# New Accucraft 7/8ths Decauville Type 1 3T 040 from The Train Department



## Kovacjr (Jan 2, 2008)

New Accucraft 7/8ths Decauville Type 1 3T 040

http://www.thetraindepartment.com/…/accucraft-american-1-1…/

Accucraft Trains and The Train Department is pleased to announce this locomotive in 7/8ths to the 1 foot (1:13.7) scale live steam. Careful measurements were taken with the assistance of Hannes Paling to ensure the model closely matches this beautifully preserved loco. Our thanks and appreciation to both David Fletcher and Jay Kovac of The Train Department in the US for their assistance in the development of this model and to Hannes who without his help would not be what it is today.

By the late 1800s, France’s Decauville Manufacturing Company had established themselves as builders of reliable and 
simple to operate narrow gauge steam locomotives. Many of their designs were intended for use in agricultural, mining, 
and light industrial settings. One such loco was a Decauville Type 1, 3-ton 0-4-0T built in 1899, construction #302, for 
the Dombe Grande Sugar Estates in what was then the Portuguese territory of Angola. The loco was named “Bathala”. In 
1930, after three decades of dependable operation, “Bathala” was placed in a museum on the company’s grounds. This 
act ultimately led to her survival from the civil war and turmoil which impacted that country decades later.
After being “found” again in 2003, and after nearly two years of negotiations, the loco finally made its way to Johannes-
burg. In what is perhaps a world record for locomotive restoration, the work was completed in only four months! “Batha-
la” can now be found operating at the Sandstone Steam Railroad in Bloemfontain, Free State, South Africa. 


Specs:
32/45mm regaugeable
8.2" long 4.3" wide 7.2" tall
Cylinders 7/16" Bore Walschaerts Valve Gear 85% cutoff
Boiler with sightglass and goodall
Runtime 40mins+ on fuel (Boiler lasts 20-25mins)
Maroon with Yellow lining
Green with Yellow lining 
Black with Red lining
Loco is 1650.00 USD Shipping should be about 125.00 USD international and 35.00USD domestic.
A deposit of 200.00USD is required to reserve the loco. Production is planned before year end.
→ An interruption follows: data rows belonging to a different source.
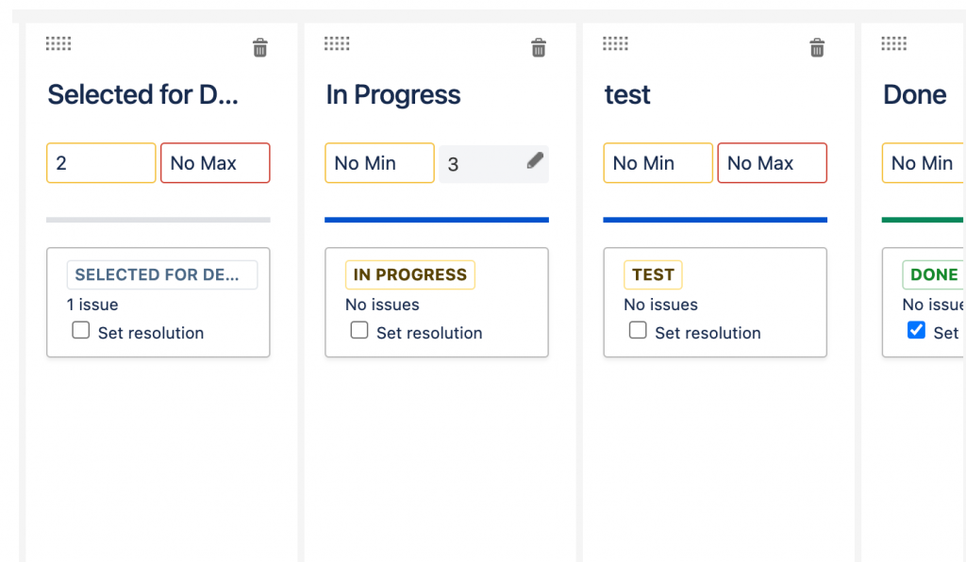
Task: Uncheck Set resolution for Done status
Action: pos(916,331)
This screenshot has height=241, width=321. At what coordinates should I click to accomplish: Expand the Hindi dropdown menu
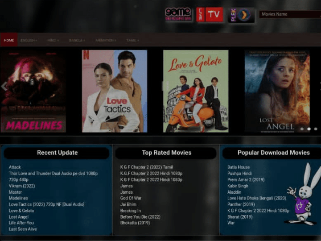tap(53, 40)
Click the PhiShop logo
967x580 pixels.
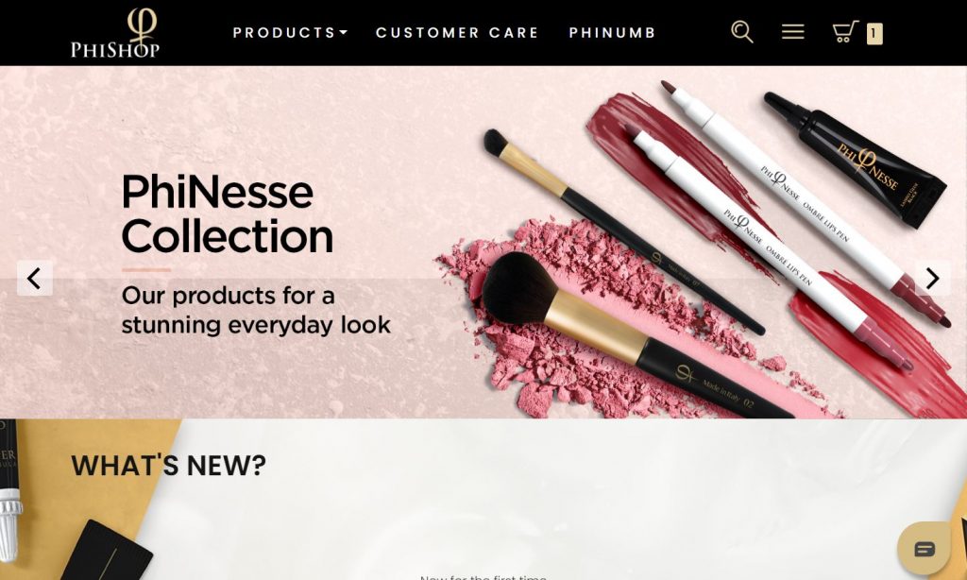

Better images to follow once I receive go though it and photogtaph. I will be showing the model at the 16mm AGM in the UK and will not be attending York large scale show this year.


----------



## Kovacjr (Jan 2, 2008)

Seems the link went south when I hit submit.

http://www.thetraindepartment.com/accucraft-live-steam/accucraft-american-1-13-7/


----------



## Accucraft UK (Sep 16, 2013)

We look forward to hosting the engineering sample on our stand at the National Garden railway Show in April. UK RRP £1475.00.

Graham.


----------



## Garratt (Sep 15, 2012)

Jason, Bathala is as cute as a button. A small locomotive for 7/8" scale being only 8.2" long.
What are the running characteristics for such a small boiler? Is it easily run at a sedate speed? 
Does it come with name plates 'Bathala'?
Tempting...

Andrew


----------



## zubi (May 14, 2009)

Andrew, it is cute, but it would be more fun in 6" scale, even 4"...The boiler would be big enough then;-)! Best wishes from Tokyo, Zubi


----------



## David Fletcher (Jan 2, 2008)

As Jay is out on the road at the moment, I'll answer. As locos go, they dont get much smaller (well some), but in 7/8th its a very viable product. The boiler is approx 2" diameter, 5.3" long. I wouldn't expect its size/capacity to be too much different to Roundhouse Billy or the like. I'm sure we'll see videos soon of its operation, but I would expect it to be steady. Its not that small a model, pretty similar to Roundhouse loco sizes.

We've run the model as a stock Type 1 Decauville, including its original linework (not as restored). There are no Bathala plates with the model, just the Decauville plate on the cab side.

David.


----------



## Garratt (Sep 15, 2012)

Thanks David.

Andrew


----------



## Accucraft UK (Sep 16, 2013)

We had the chance to look at the loco yesterday - gorgeous! We will have the engineering sample on our stand at Peterborough in a week's time. You can see the full spec on our website here.








Graham.


----------



## pappde (Jan 21, 2014)

I am sooooo happy that this locomotive is coming out!
It can not arrive soon enough!
It just looks fantastic. I feel like a little kid again. Waiting for Christmas.
Denes


----------



## zubi (May 14, 2009)

Graham, I saw it on Accucraft UK stand and I second your opinion that it is gorgeous. I particularly admired accurate reproduction of the running gear and the cylinders;-)... with prototypical slopes, etc. Lots of nice detailing on the side tanks and boiler domes really stand out and make this engine look great. It looks large, and will definitely be a hit with 7/8th enthusiasts, although I maintain that in 6" or 4" or even 3" scale it would be even more fun (but for a different crowd). Best wishes from Tokyo, Zubi


----------



## Kovacjr (Jan 2, 2008)

pappde said:


> I am sooooo happy that this locomotive is coming out!
> It can not arrive soon enough!
> It just looks fantastic. I feel like a little kid again. Waiting for Christmas.
> Denes


And I'm still waiting for it to show up so I can review and get revised to start production! Going on May now. Hoping its left the UK finally. 

Denes since your only 40 mins from me you are welcome to come see. Of course there is no easy way to get from Princeton to Hazlet


----------



## pappde (Jan 21, 2014)

Kovacjr said:


> And I'm still waiting for it to show up so I can review and get revised to start production! Going on May now. Hoping its left the UK finally.
> 
> Denes since your only 40 mins from me you are welcome to come see. Of course there is no easy way to get from Princeton to Hazlet


I have to take you up on that.
Please let me know when it is back.


----------



## Kovacjr (Jan 2, 2008)

So its debut on video, long awaited. Also you will notice small details and touchup paint to portray its actual production look.


----------



## Kovacjr (Jan 2, 2008)

Some new images after much paint correcting and touchup


----------